Tom T. Hall was born in 1936 in a log cabin in Olive Hill, Kentucky. His dad was a lay preacher and worked in a brick factory and owned an old beat up Martin guitar. Tom T. took an early interest in the old guitar, repaired it and learned to play it. When he was 14, his mother passed away and Hall quit school to work in a graveyard, a funeral home, and a clothing factory.

Two years later he had formed a band called The Kentucky Travelers. They played local events and performed on Morehead, Kentucky’s WMOR Radio. When the group disbanded, Hall became a disc jockey at the radio station for five years before joining the army. Following his discharge, he worked at several radio stations, performed with local bands and started writing songs.

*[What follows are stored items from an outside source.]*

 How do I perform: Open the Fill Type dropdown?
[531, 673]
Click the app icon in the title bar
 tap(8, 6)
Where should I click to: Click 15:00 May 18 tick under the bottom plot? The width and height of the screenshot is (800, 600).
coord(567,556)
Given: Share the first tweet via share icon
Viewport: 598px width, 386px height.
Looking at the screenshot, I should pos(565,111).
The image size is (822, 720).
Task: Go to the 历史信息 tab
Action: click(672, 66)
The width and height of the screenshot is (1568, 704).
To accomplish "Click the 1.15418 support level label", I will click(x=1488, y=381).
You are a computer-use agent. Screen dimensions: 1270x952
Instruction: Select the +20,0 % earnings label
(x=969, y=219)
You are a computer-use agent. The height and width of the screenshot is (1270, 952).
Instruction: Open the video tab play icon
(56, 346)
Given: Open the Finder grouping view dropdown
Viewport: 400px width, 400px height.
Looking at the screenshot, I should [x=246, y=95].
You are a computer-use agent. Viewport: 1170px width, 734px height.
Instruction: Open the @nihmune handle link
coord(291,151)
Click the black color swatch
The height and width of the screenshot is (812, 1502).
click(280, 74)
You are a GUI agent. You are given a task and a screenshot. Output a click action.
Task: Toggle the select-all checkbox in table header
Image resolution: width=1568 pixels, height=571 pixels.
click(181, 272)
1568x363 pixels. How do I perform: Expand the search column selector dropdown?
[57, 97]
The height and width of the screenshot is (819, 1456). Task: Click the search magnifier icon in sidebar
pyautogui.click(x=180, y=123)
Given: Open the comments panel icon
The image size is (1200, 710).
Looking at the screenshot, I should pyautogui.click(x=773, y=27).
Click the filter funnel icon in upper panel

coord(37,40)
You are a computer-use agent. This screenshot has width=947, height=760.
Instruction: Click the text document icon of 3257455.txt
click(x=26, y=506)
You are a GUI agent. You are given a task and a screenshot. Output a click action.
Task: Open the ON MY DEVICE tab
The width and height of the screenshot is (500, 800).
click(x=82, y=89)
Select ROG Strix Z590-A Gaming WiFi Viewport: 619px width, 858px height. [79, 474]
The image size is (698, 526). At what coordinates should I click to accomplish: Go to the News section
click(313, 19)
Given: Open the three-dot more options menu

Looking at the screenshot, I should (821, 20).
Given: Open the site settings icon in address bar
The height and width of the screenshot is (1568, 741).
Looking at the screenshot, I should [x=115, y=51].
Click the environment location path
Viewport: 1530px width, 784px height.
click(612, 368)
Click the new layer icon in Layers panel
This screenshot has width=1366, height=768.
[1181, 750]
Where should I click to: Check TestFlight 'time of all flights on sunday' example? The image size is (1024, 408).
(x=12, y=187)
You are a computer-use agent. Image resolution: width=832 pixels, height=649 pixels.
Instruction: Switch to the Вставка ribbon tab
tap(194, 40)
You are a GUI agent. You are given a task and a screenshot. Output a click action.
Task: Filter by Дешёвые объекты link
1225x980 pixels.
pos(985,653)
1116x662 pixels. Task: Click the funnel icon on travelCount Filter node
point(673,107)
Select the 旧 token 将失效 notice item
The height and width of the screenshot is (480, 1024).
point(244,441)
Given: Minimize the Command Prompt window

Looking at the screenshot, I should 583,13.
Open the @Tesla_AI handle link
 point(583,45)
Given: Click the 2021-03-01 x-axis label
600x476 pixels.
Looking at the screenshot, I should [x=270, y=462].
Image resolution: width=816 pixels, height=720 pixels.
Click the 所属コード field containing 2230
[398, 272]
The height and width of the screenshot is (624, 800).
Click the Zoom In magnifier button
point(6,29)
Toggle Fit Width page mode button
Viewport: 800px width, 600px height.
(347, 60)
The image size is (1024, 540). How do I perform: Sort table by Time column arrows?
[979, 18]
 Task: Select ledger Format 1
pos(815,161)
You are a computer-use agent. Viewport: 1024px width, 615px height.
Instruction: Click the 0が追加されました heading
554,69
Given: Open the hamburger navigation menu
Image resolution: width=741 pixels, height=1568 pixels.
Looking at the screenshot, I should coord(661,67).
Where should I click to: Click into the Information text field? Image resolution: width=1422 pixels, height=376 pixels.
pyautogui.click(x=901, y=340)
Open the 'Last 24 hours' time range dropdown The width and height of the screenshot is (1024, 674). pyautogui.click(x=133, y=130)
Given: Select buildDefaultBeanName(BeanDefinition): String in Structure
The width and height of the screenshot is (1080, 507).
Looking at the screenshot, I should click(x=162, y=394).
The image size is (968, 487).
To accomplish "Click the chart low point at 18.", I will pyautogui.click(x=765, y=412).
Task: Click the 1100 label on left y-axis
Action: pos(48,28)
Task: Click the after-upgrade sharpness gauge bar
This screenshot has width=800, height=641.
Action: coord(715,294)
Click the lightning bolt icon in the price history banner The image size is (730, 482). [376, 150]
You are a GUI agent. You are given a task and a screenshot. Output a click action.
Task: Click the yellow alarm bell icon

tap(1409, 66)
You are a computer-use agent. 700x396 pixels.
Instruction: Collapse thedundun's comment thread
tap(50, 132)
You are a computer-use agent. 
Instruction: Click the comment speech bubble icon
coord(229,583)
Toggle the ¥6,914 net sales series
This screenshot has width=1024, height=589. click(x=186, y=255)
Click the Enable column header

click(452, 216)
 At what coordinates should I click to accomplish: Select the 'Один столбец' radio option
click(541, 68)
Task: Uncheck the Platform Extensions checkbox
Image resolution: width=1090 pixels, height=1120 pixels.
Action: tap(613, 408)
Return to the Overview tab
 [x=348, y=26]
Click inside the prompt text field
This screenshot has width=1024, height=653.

He moved to Nashville, Tennessee, in 1964 to write songs—on the strength of his tune, “D.J. For A Day,” which became a hit for Jimmy Newman. Later, he was offered a recording contract with Mercury Records and racked up 54 chart singles on the country music charts between 1967 and 1986, six of which also scored on the pop charts.

Tom T. Hall’s “I Love”entered the country music charts November 10, 1973, made it to No. 1 and stayed there for two weeks. It was on the country charts for 22 weeks.

The single also scored a No. 12 on the pop charts the week of March 2nd, 1974.